Scody and Salvia--I think you're right. I've been in therapy for years over this--I'm aware that I obsess about perceived failures and slights and am always endlessly fine-tuning the minutiae of daily interchanges with others, who probably forget about these things two minutes after they happen. Being conscious of my tendencies hasn't diminished them at all. It's quite weird, and frustrating...Thanks for the reality check ^_^
posted by frosty_hut at 1:27 PM on February 9, 2008


It sounds like the bride-to-be set up her own wedding shower (with the help of a friend, but still...). That's a huge social no-no, so I wouldn't worry about your lack of RSVP.
posted by Joleta at 1:55 PM on February 9, 2008


You are 100% overthinking this, and don't need to give it another thought.
posted by davejay at 2:00 PM on February 9, 2008


Office invites can be a fine line - if they hadn't invited you, then the question would be "Why don't they like me? They didn't invite me."

When you don't RSVP, you snub the host. Even on a mass email, I'll bet the hostess wants to know how many people plan to attend. As soon as you knew you weren't attending, a quick email response would have been the way to go. However, what's past is past.

I suspect you're probably over-thinking this. If anything, you might want to apologize to the hostess for forgetting to RSVP. You didn't really snub the bride-to-be, she didn't invite you.
posted by 26.2 at 2:14 PM on February 9, 2008 [1 favorite]
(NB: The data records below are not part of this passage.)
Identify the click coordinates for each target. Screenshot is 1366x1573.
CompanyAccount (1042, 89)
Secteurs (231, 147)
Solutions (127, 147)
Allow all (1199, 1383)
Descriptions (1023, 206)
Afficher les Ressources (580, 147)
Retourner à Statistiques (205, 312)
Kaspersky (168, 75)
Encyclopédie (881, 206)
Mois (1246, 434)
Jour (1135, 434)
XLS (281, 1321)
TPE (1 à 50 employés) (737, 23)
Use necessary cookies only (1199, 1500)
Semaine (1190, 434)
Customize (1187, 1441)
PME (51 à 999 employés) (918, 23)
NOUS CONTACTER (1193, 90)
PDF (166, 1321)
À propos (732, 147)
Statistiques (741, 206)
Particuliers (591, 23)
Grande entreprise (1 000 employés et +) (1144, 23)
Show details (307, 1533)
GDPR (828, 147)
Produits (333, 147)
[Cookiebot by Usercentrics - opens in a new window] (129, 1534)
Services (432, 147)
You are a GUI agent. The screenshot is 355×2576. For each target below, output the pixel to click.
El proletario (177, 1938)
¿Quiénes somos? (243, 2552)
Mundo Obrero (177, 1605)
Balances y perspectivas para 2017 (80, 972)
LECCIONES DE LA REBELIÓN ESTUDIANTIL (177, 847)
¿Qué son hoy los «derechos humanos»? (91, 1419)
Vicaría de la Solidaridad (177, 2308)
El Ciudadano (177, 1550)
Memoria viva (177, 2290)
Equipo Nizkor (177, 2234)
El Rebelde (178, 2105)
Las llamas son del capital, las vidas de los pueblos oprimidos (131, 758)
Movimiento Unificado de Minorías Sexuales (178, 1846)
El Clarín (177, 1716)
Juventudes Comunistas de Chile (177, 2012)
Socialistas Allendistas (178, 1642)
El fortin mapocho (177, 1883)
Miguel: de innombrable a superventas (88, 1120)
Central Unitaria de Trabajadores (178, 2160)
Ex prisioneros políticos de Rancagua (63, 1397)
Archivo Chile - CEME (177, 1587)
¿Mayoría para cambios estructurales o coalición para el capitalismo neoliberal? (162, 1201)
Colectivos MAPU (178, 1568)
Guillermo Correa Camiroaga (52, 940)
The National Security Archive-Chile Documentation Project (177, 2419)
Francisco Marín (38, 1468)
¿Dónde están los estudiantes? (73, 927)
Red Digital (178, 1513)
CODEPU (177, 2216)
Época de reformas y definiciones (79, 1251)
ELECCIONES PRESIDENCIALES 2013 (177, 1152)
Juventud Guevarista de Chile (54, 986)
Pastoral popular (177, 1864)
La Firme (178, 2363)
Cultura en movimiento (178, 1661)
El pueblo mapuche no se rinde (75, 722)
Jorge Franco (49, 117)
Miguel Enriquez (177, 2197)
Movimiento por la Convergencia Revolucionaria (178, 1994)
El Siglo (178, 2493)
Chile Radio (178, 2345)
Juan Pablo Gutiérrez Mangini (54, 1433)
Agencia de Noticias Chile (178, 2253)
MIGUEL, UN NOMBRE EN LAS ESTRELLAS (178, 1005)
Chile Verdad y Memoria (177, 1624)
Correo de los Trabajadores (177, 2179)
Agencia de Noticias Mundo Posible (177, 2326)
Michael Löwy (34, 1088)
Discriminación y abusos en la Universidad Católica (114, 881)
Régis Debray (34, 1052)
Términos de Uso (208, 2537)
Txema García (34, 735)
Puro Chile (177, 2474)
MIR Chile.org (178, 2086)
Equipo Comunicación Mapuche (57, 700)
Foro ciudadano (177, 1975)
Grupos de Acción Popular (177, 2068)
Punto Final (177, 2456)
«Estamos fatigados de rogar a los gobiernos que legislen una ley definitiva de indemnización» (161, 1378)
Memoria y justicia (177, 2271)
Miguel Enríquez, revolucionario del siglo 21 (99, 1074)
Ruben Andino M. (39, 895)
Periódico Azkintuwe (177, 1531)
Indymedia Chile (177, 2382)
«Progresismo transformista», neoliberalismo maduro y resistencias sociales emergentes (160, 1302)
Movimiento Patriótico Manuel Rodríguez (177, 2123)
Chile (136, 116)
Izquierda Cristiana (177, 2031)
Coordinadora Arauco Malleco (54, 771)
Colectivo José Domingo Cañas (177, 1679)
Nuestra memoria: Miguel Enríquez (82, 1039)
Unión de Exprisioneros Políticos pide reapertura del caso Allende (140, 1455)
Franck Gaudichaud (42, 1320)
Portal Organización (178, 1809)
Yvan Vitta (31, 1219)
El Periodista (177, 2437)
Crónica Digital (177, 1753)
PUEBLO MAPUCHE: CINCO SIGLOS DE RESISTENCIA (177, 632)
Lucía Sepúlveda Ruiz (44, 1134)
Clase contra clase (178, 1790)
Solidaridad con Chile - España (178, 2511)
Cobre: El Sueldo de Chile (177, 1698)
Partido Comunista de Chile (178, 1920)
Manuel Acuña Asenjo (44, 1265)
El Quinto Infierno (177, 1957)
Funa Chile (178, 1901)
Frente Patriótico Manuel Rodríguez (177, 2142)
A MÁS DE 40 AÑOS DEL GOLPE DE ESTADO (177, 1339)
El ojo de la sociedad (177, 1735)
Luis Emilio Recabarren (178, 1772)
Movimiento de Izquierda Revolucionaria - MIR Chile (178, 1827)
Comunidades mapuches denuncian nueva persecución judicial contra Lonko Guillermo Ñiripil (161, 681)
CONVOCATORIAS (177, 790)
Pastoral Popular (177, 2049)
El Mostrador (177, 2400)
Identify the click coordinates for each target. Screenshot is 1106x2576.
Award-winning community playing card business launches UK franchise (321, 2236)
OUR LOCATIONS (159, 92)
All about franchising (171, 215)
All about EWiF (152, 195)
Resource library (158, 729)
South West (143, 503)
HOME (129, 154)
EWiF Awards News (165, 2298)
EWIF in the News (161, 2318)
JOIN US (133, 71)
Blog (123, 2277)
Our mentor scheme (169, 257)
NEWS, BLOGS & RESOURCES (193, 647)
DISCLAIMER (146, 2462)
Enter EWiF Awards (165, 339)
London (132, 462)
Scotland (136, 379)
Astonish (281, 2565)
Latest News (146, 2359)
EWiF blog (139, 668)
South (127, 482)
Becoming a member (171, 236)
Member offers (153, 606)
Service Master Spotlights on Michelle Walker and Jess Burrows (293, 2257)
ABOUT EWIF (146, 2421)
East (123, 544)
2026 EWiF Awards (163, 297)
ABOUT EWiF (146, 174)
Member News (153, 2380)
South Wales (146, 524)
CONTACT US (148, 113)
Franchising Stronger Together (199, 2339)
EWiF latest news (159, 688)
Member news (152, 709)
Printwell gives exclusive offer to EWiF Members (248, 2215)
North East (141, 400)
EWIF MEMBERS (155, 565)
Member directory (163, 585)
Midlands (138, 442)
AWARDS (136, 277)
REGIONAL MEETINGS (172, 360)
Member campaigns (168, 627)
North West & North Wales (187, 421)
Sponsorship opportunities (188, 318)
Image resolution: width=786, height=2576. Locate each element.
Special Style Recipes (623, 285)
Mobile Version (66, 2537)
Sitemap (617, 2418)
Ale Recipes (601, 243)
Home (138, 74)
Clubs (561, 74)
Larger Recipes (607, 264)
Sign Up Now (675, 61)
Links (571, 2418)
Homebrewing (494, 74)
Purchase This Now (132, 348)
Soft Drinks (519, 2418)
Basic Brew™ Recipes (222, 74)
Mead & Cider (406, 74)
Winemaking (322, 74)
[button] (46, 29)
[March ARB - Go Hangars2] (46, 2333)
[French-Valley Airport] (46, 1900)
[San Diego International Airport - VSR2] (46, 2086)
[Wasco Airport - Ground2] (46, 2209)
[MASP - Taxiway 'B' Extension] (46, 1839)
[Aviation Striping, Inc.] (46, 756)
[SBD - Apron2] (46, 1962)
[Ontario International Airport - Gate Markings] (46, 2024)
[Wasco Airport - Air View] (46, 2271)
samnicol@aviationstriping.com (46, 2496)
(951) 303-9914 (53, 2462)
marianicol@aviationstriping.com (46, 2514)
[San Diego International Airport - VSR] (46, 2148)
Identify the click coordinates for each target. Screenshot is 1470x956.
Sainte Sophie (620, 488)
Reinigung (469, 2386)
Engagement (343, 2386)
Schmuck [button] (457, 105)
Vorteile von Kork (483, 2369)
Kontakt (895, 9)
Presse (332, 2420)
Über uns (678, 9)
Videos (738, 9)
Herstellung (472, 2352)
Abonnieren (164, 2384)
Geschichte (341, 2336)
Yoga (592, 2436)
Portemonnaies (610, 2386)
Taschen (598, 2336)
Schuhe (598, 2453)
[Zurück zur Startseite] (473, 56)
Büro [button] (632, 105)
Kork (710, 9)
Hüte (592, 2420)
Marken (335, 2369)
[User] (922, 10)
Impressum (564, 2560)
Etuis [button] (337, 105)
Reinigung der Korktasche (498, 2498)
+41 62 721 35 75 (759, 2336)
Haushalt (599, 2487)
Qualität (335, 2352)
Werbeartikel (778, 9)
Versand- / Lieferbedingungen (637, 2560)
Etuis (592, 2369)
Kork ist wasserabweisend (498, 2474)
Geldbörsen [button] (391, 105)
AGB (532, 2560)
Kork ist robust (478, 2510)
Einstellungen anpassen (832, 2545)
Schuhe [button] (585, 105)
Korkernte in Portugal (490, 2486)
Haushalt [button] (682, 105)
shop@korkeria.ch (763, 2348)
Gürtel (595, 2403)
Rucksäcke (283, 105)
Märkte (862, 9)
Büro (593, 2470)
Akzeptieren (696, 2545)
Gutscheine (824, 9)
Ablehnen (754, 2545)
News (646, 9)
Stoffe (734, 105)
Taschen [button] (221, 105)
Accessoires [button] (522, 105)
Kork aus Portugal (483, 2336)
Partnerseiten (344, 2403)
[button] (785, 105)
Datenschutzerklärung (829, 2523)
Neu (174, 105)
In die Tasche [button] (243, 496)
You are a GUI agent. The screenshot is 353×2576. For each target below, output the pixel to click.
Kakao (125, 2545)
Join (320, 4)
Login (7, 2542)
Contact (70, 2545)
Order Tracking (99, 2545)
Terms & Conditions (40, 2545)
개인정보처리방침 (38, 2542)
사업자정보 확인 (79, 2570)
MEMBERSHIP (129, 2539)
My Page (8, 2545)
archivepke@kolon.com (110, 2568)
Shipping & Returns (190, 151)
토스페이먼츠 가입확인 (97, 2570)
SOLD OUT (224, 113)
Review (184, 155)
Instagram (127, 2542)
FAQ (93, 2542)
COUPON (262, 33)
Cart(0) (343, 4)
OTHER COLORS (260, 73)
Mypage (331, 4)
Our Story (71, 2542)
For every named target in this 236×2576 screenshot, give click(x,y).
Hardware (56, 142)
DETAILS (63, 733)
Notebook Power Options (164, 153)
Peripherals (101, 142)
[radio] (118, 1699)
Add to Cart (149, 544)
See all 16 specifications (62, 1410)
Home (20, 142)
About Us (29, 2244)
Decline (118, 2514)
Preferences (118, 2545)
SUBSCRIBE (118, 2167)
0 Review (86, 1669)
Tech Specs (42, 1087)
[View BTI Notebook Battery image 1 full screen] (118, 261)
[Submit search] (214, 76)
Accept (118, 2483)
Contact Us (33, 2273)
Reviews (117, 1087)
Also, here is your official RSVP for all future office events. Just send it as soon as you get the invitation, and don't feel guilty at all:

"I'm afraid I won't be able to make it. Thanks for thinking of me; I'm sure the party will be great!"
posted by LobsterMitten at 3:12 PM on February 9, 2008 [2 favorites]


No, you don't deserve any ostracism. People make mistakes. Go talk to the bride and the host. If they are treating you poorly because of this whole scenario, then screw them. They truly need to get over themselves!!! I know it's important that you fit in with the people that you work with, but with as busy as everyone's lives are these days, who needs 'friends' like that? Concentrate on the people that bring value and peace to your life and don't worry about the others. You will sleep better and your pocketbook and schedule will be less stressed.
posted by inquisitrix at 4:41 PM on February 9, 2008 [1 favorite]


A mass email is not a heartfelt invitation requesting the pleasure of your company. It is a solicitation for presents. They were throwing a bunch of them at the wall and hoping some with stick. You didn't hurt anyone's feelings by not responding or not showing up.